The metabolic heterogeneity and flexibility of tumors and the potential to switch between glycolytic and oxidative metabolisms underscore the relevance of mechanisms that underlie adaptive changes like VDAC regulation. Most research efforts to target tumor metabolism have been directed toward inhibition of glycolysis (Doherty & Cleveland, 2013; Pelicano, Martin, Xu, & Huang, 2006). Only recently mitochondrial metabolism emerged as a chemotherapeutic target with most approaches attempting to inhibit mitochondrial metabolism in cancer cells (Bhat, Kumar, Chaudhary, Yadav, & Chandra, 2015; Weinberg & Chandel, 2015). The observation that the antidiabetic drug metformin decreased the prevalence of certain types of cancer triggered an interest in the role of mitochondrial inhibition as a mechanism to suppress abnormal cell proliferation (Giovannucci et al., 2010; Libby et al., 2009). Although metformin decreases OXPHOS by inhibiting Complex I of the respiratory chain, it also inhibits the mammalian target of rapamycin (mTOR), interferes with folate metabolism, and activates AMP kinase. It is uncertain if the antiproliferative effect of metformin is actually due to OXPHOS inhibition (Jara & Lopez-Munoz, 2015). Other approaches to inhibit mitochondrial metabolism in various cancer cell models include etomoxir to inhibit carnitine O-palmitoyltransferase 1 and subsequently mitochondrial fatty acid oxidation (leukemia); tigecycline to inhibit mitochondrial protein translation (leukemia); glutaminase inhibitors (breast cancer, lymphoma); and the compound VLX600 to inhibit OXPHOS (colon cancer) (Samudio et al., 2010; Skrtic et al., 2011; Wang et al., 2010; Zhang et al., 2014). Instead of inhibiting mitochondrial metabolism, other antiproliferative strategies promote mitochondrial metabolism. For example the pyruvate analog dichloroacetate, which promotes cell killing in several cancer cell lines and in some in vivo models, activates pyruvate dehydrogenase to increase mitochondrial metabolism (Sutendra & Michelakis, 2013).

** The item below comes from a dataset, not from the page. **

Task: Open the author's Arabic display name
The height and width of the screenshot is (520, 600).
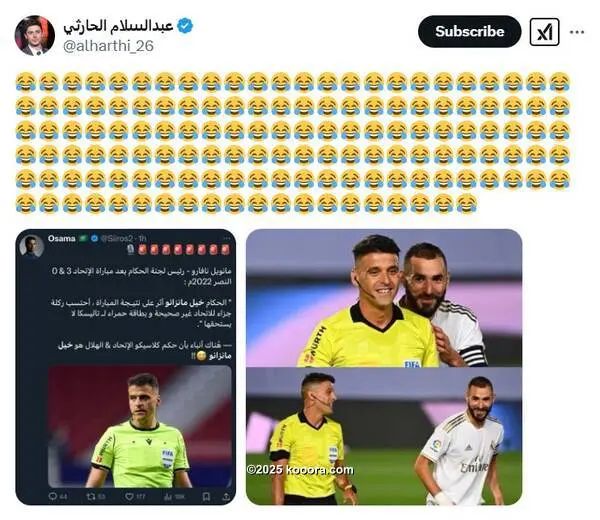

5. VDAC–TUBULIN ANTAGONISTS: A STRATEGY FOR OPENING VDAC

5.1. Erastin and VDAC–Tubulin Antagonists

Relative closure of VDAC in cancer cells and the broad metabolic consequences of VDAC opening turn the VDAC–tubulin interaction into a novel pharmacological target to increase mitochondrial metabolism. Antagonists of the constitutive inhibition of VDAC by free tubulin would be expected to increase oxidative metabolism and promote an anti-Warburg effect by decreasing glycolysis. In search of VDAC opening drugs we reported the small-molecule erastin as the first described antagonist of the inhibitory effect of free tubulin on VDAC (Maldonado et al., 2013). Erastin selectively induces nonapoptotic cell death in human cells engineered to harbor small T oncoprotein and the oncogenic allele of HRAS, v-Ha-ras Harvey rat sarcoma viral oncogene homologue RASv12 (Dolma, Lessnick, Hahn, & Stockwell, 2003). Erastin-dependent cell death is blocked by antioxidants, such as α-tocopherol, butylated hydroxytoluene, and desferal, but not by pan-caspase inhibitors (Dolma et al., 2003). Other cell lines harboring the v-Ki-ras2 Kirsten rat sarcoma viral oncogene homologue (KRAS) and an activating V600E mutation in v-raf-murine sarcoma viral oncogene homo-logue B1 (BRAF) are moderately sensitive to erastin. Erastin is proposed to bind to VDAC2 and VDAC3, leading to oxidative stress and cell death in cells with activated RAS–RAF–MEK signaling (Yagoda et al., 2007).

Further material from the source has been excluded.